:: RECORDS PROVIDED ::
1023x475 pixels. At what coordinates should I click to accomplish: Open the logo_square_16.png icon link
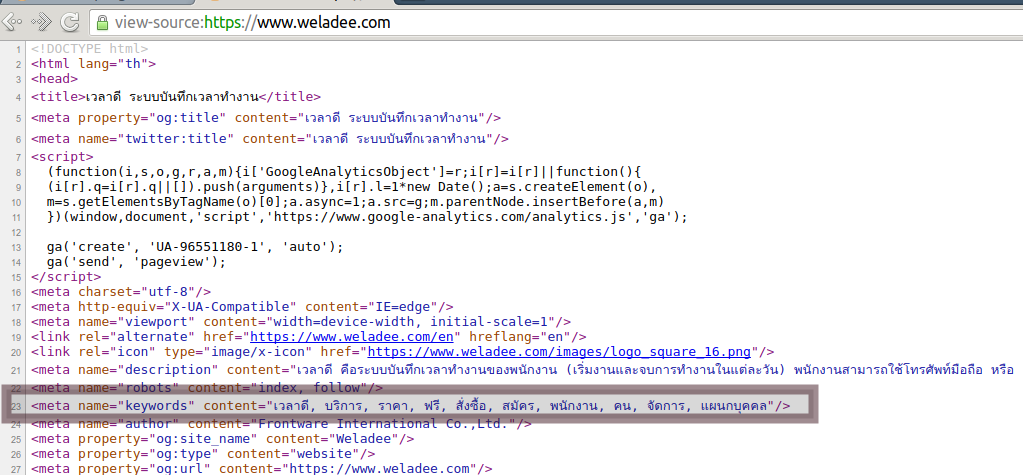tap(561, 351)
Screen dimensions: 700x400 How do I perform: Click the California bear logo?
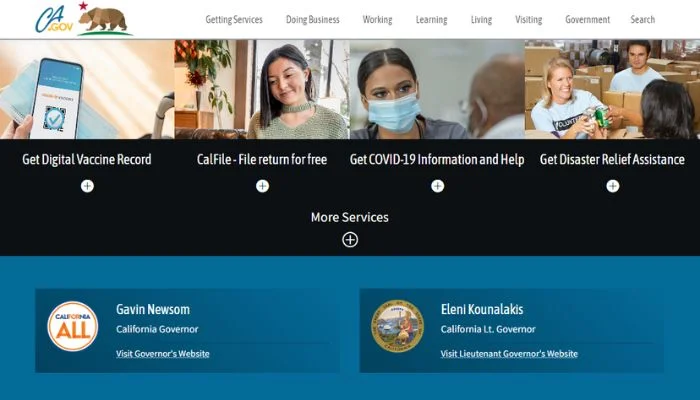(x=104, y=19)
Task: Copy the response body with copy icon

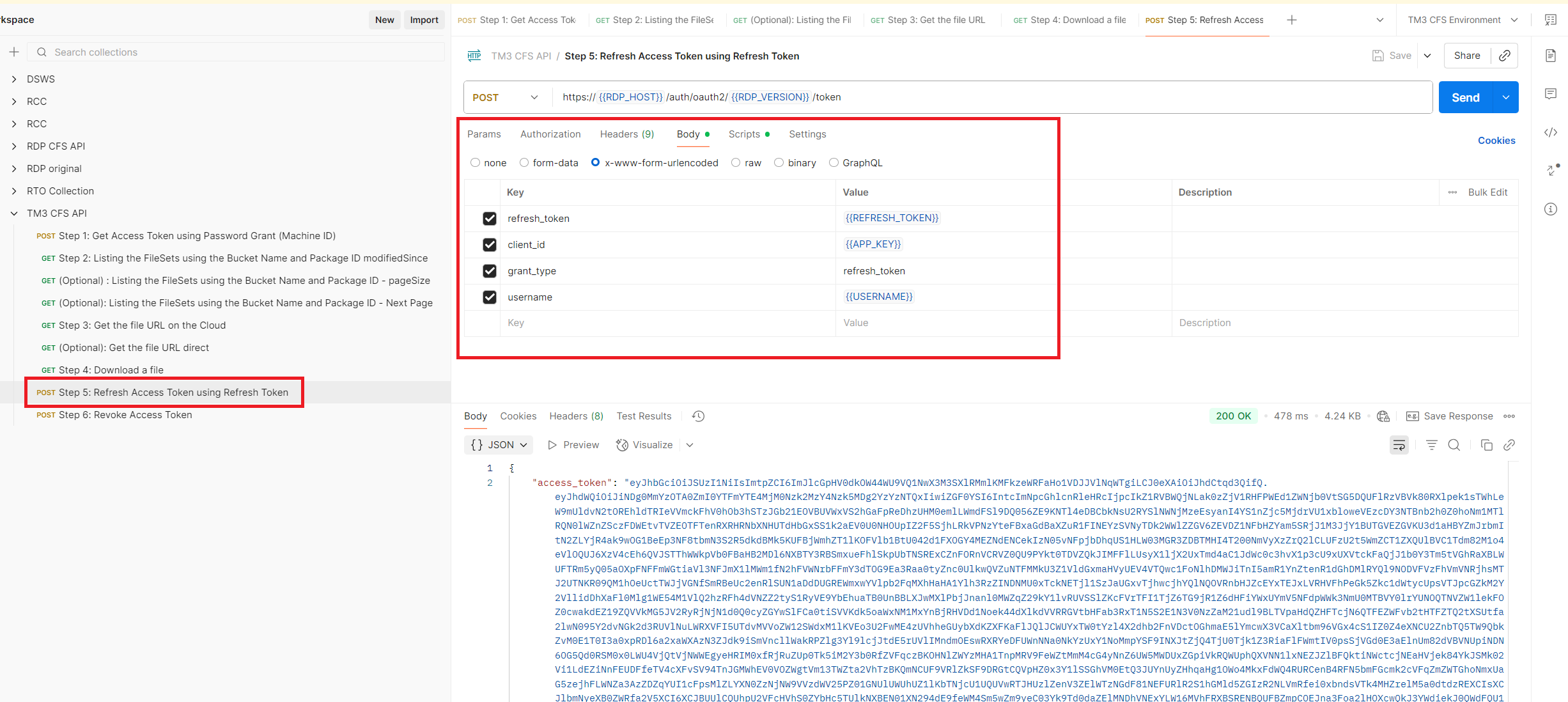Action: pyautogui.click(x=1486, y=445)
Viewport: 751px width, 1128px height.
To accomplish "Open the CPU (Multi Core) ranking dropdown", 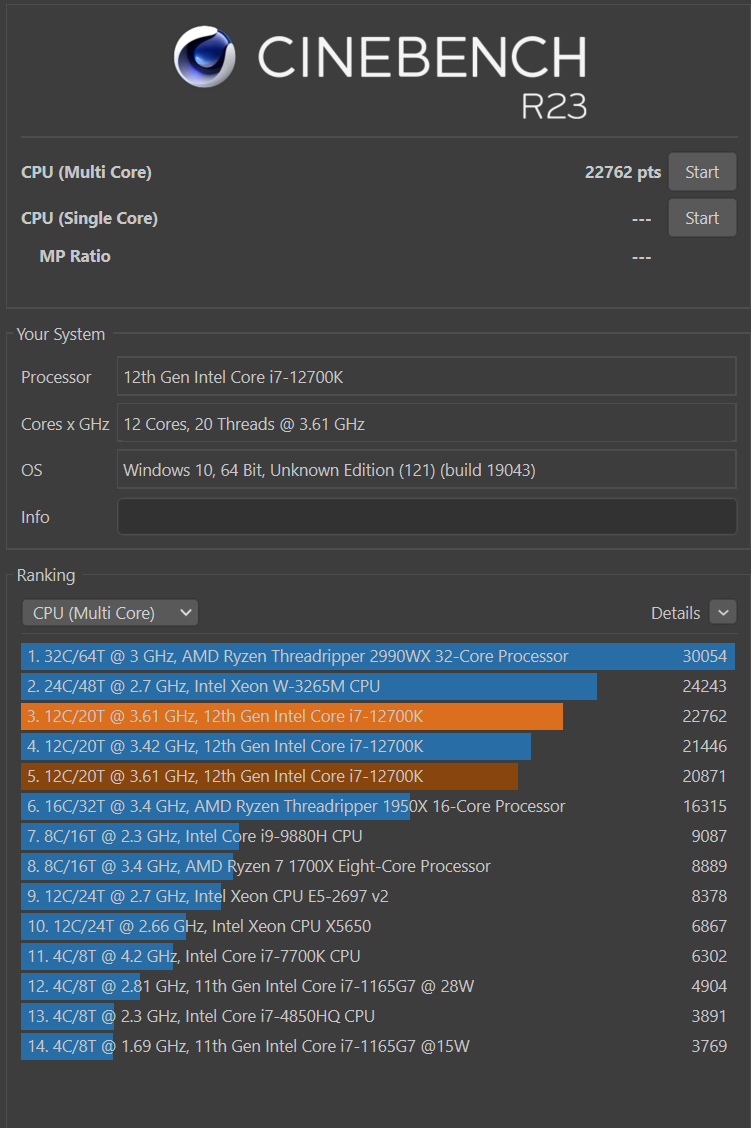I will click(109, 612).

:: WHAT YOU ARE ASKED TO DO ::
Find each line in the entries above that contains the word "icon", and copy those lines out.

:: OUTPUT OF THE EXERCISE ::
1023x475 pixels. At what coordinates should I click to accomplish: Open the logo_square_16.png icon link
Task: Copy the response body with copy icon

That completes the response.